### Exercise prompt:
Set down exactly, and only, the lines from the one with "STORE (1677, 46)" to the final line of the entries, both included.

......

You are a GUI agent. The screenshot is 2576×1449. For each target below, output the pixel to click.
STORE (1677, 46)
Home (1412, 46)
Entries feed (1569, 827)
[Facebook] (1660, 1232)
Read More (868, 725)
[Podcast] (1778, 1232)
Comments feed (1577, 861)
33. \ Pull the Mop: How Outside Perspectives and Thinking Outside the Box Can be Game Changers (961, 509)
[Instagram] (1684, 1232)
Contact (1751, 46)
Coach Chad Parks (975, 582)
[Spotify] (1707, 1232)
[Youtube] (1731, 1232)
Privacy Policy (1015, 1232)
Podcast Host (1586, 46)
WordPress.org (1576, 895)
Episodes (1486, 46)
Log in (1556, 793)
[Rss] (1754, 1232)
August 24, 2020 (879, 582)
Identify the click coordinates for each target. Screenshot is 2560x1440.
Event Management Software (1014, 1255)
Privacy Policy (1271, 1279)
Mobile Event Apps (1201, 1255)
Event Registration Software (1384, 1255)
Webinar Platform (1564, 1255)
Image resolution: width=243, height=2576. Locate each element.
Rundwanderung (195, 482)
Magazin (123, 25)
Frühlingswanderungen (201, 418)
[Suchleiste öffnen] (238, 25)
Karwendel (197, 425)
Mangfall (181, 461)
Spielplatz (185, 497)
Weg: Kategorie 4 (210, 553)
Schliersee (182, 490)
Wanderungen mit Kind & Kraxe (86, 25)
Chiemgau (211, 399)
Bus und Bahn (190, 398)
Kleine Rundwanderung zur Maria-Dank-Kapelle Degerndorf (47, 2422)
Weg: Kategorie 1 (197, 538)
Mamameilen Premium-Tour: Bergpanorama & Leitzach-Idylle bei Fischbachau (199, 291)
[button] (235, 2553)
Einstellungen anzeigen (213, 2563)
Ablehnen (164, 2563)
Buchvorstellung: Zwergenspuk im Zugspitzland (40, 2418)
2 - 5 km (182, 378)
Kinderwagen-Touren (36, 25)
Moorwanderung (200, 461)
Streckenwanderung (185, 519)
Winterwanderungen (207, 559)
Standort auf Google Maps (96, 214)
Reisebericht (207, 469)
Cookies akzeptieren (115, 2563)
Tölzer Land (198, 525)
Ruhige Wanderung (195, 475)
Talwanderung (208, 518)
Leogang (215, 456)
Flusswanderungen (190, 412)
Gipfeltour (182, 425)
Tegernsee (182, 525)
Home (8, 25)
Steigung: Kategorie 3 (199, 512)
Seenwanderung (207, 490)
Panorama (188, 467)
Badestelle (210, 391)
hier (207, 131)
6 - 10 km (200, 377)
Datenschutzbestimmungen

......

### Reply to the exercise:
STORE (1677, 46)
Home (1412, 46)
Entries feed (1569, 827)
[Facebook] (1660, 1232)
Read More (868, 725)
[Podcast] (1778, 1232)
Comments feed (1577, 861)
33. \ Pull the Mop: How Outside Perspectives and Thinking Outside the Box Can be Game Changers (961, 509)
[Instagram] (1684, 1232)
Contact (1751, 46)
Coach Chad Parks (975, 582)
[Spotify] (1707, 1232)
[Youtube] (1731, 1232)
Privacy Policy (1015, 1232)
Podcast Host (1586, 46)
WordPress.org (1576, 895)
Episodes (1486, 46)
Log in (1556, 793)
[Rss] (1754, 1232)
August 24, 2020 (879, 582)
Identify the click coordinates for each target. Screenshot is 2560x1440.
Event Management Software (1014, 1255)
Privacy Policy (1271, 1279)
Mobile Event Apps (1201, 1255)
Event Registration Software (1384, 1255)
Webinar Platform (1564, 1255)
Image resolution: width=243, height=2576. Locate each element.
Rundwanderung (195, 482)
Magazin (123, 25)
Frühlingswanderungen (201, 418)
[Suchleiste öffnen] (238, 25)
Karwendel (197, 425)
Mangfall (181, 461)
Spielplatz (185, 497)
Weg: Kategorie 4 (210, 553)
Schliersee (182, 490)
Wanderungen mit Kind & Kraxe (86, 25)
Chiemgau (211, 399)
Bus und Bahn (190, 398)
Kleine Rundwanderung zur Maria-Dank-Kapelle Degerndorf (47, 2422)
Weg: Kategorie 1 (197, 538)
Mamameilen Premium-Tour: Bergpanorama & Leitzach-Idylle bei Fischbachau (199, 291)
[button] (235, 2553)
Einstellungen anzeigen (213, 2563)
Ablehnen (164, 2563)
Buchvorstellung: Zwergenspuk im Zugspitzland (40, 2418)
2 - 5 km (182, 378)
Kinderwagen-Touren (36, 25)
Moorwanderung (200, 461)
Streckenwanderung (185, 519)
Winterwanderungen (207, 559)
Standort auf Google Maps (96, 214)
Reisebericht (207, 469)
Cookies akzeptieren (115, 2563)
Tölzer Land (198, 525)
Ruhige Wanderung (195, 475)
Talwanderung (208, 518)
Leogang (215, 456)
Flusswanderungen (190, 412)
Gipfeltour (182, 425)
Tegernsee (182, 525)
Home (8, 25)
Steigung: Kategorie 3 (199, 512)
Seenwanderung (207, 490)
Panorama (188, 467)
Badestelle (210, 391)
hier (207, 131)
6 - 10 km (200, 377)
Datenschutzbestimmungen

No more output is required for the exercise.